**Task description:**
Copy out exactly the lines from the one containing "This screenshot has width=840, height=630." to the end of the records below, both included, and nothing else.

Stored data entries:
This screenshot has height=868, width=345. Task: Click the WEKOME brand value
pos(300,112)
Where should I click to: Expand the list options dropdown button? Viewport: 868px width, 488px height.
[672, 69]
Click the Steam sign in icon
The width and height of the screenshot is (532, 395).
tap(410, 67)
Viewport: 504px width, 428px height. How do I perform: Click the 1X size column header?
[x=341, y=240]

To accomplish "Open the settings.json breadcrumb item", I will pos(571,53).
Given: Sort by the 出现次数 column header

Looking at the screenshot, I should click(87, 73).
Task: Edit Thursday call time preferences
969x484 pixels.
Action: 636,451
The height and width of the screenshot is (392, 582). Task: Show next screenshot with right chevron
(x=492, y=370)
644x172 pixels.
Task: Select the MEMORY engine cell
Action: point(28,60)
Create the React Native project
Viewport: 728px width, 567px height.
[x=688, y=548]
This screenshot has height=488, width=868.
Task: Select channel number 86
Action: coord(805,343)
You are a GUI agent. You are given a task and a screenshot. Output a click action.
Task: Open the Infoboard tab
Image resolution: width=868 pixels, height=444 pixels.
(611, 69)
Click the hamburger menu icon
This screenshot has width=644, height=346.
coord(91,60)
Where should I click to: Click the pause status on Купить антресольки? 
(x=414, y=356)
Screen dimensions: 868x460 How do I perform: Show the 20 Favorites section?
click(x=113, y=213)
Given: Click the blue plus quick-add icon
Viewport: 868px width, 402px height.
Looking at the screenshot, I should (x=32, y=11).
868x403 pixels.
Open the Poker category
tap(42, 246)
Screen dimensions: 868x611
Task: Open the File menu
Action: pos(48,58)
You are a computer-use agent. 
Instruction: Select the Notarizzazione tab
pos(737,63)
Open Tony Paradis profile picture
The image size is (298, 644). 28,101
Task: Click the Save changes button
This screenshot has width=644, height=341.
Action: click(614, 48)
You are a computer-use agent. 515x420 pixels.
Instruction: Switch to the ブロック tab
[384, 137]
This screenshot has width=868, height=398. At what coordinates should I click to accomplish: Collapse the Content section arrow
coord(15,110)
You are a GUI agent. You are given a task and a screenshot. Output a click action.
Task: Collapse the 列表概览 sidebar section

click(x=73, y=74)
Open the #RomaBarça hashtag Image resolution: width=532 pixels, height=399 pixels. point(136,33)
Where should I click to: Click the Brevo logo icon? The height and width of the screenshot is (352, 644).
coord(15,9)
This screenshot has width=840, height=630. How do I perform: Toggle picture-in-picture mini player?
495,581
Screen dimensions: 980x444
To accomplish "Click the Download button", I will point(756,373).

**Answer for this exercise:**
This screenshot has width=840, height=630. How do I perform: Toggle picture-in-picture mini player?
495,581
Screen dimensions: 980x444
To accomplish "Click the Download button", I will point(756,373).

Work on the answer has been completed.